§ THE RECORDS:
┌──

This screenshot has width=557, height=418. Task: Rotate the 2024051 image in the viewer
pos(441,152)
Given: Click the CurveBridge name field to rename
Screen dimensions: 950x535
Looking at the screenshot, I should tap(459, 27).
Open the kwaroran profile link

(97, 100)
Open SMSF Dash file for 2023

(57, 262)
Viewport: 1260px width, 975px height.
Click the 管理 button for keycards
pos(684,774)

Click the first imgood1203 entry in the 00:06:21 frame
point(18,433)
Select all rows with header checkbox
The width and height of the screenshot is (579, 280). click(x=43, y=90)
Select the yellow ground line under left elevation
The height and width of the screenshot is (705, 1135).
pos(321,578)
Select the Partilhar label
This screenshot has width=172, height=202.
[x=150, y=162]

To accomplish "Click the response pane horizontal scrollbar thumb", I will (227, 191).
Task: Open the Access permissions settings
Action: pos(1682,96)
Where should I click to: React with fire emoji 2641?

└──

§ WRITTEN REQUEST: Quote the whole listing above word for word, keeping every line in its original order.

§ EXERCISE SOLUTION:
This screenshot has width=557, height=418. Task: Rotate the 2024051 image in the viewer
pos(441,152)
Given: Click the CurveBridge name field to rename
Screen dimensions: 950x535
Looking at the screenshot, I should tap(459, 27).
Open the kwaroran profile link

(97, 100)
Open SMSF Dash file for 2023

(57, 262)
Viewport: 1260px width, 975px height.
Click the 管理 button for keycards
pos(684,774)

Click the first imgood1203 entry in the 00:06:21 frame
point(18,433)
Select all rows with header checkbox
The width and height of the screenshot is (579, 280). click(x=43, y=90)
Select the yellow ground line under left elevation
The height and width of the screenshot is (705, 1135).
pos(321,578)
Select the Partilhar label
This screenshot has width=172, height=202.
[x=150, y=162]

To accomplish "Click the response pane horizontal scrollbar thumb", I will (227, 191).
Task: Open the Access permissions settings
Action: pos(1682,96)
Where should I click to: React with fire emoji 2641?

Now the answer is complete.